Despite all this excess adrenaline, Siege still suffers from a few rough edges. The progression system, for example, feels slightly empty and hands out experience too slowly. Thankfully, Casual PvP will be available right out of the gate, but you will have to rack up enough experience points to reach level 20 before you will be able to unlock Ranked PvP.
It makes sense the game would gate Ranked matches given that they remove much of the in game assistance that makes Casual PvP accessible (a fact the game fails to explain to you, unfortunately), but grinding all the way to level 20 takes way too long. Why not set the limit lower and let the players decide when they are ready?
In addition to Experience points, players also earn Renown. This is Rainbow Siege’s version of the in game currency, which can be used to purchase new Operators, weapon attachments, and weapon skins. Again, forcing players to slowly earn new Operators does make some sense. It creates a sense of connection and ownership while encouraging players to really explore and capitalize on each of the character’s unique skills.
However, I still encountered situations where my operators had already been selected by other players, which forced me to play as the generic “recruit” stand-in. ( Which totally sucked !) And more importantly, customization options are extremely limited.
You can buy custom sights and scopes or equip your guns with various stabilizers and silencers, but these attachments only slightly impact the overall gameplay, and because you are only outfitting one or two Operators at a time, you will earn every upgrade with very little effort. This undoubtedly preserves the balance of the game, but it is pretty difficult to feel like you are progressing or getting somewhere when there is so little to work towards.
Being that this is an always online game, Rainbow Siege also comes with it is fair share of minor annoyances that, while mostly unnoticeable, are still worth mentioning. Map rotation could be more consistent. Console players could use more in game communication tools beyond the temporary marker icon.
Match making needs to be or should be just as smooth on PC as it currently is on the consoles. Purchasing and equipping new gear should not require players to back out of matches.
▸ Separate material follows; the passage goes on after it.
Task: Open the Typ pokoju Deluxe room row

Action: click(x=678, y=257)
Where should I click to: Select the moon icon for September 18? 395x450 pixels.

There needs to be an easier way to kick out or ban and report disruptive players. Which there always seems to be that few that always like to ruin it for the others playing.
Everything from the strength of your internet connection to the makeup of your team can impact your enjoyment of Siege, but importantly, Siege itself does everything it can to ensure you are able to enjoy the game in spite of these variables.
Over all the hours I have spent online, players were consistently cooperative and very communicative, and to some degree, I have to credit Siege’s tutorials and situations for getting across how the game is meant to be played. Which did make it much more enjoyable for me to play.
My gaming experiences were not always perfect, but when Siege works, there is nothing else quite like it. It is not designed to appeal to all gamer’s, and that is exactly what allows it to be something special and stand out from all the other shooter games.
With so much strategic depth, those periods between firefights actually become some of the most rewarding, Where as those firefights themselves are made all the more intense by the knowledge that you are fighting for your life, not just your kill/death ratio.